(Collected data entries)
BEGIN
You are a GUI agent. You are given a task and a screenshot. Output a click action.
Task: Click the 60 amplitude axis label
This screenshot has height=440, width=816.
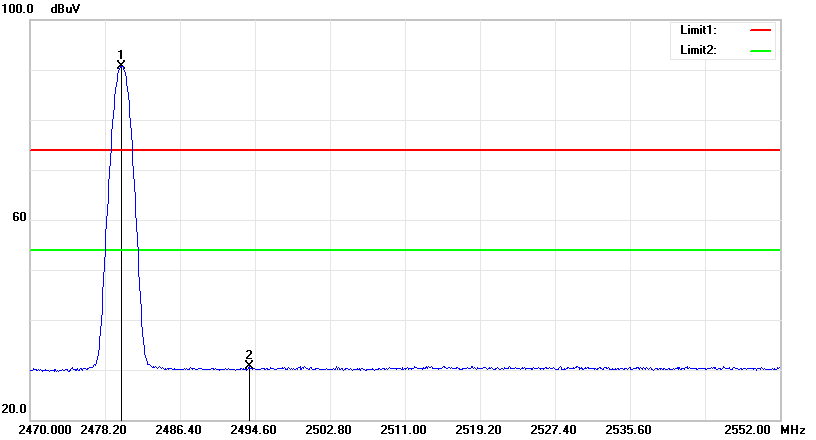coord(19,217)
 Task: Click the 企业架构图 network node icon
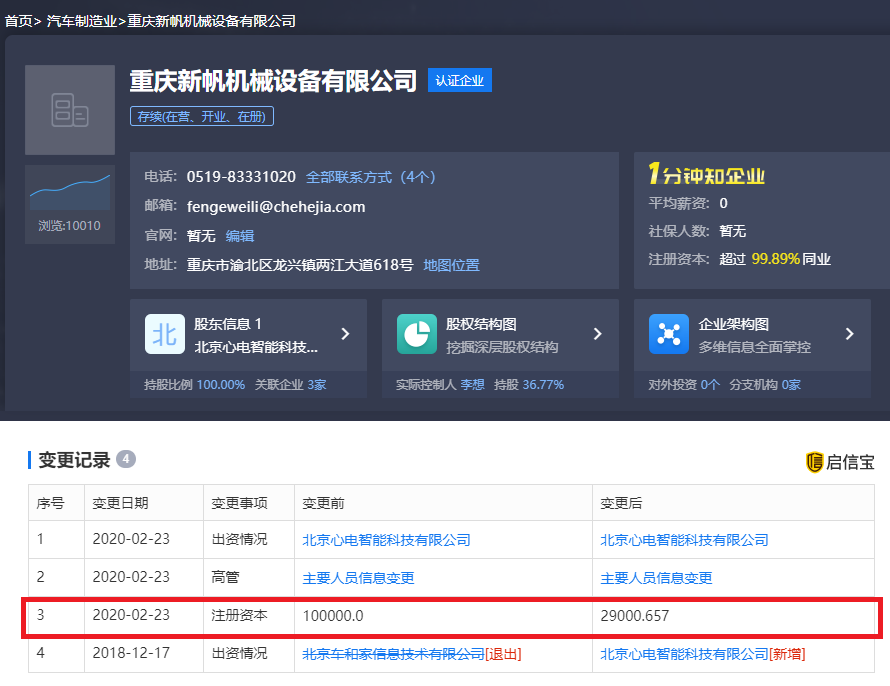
END
(Goal of the exercise) Leave the pictures aside and give every entry above again word for word.

(Solution)
You are a GUI agent. You are given a task and a screenshot. Output a click action.
Task: Click the 60 amplitude axis label
This screenshot has height=440, width=816.
coord(19,217)
 Task: Click the 企业架构图 network node icon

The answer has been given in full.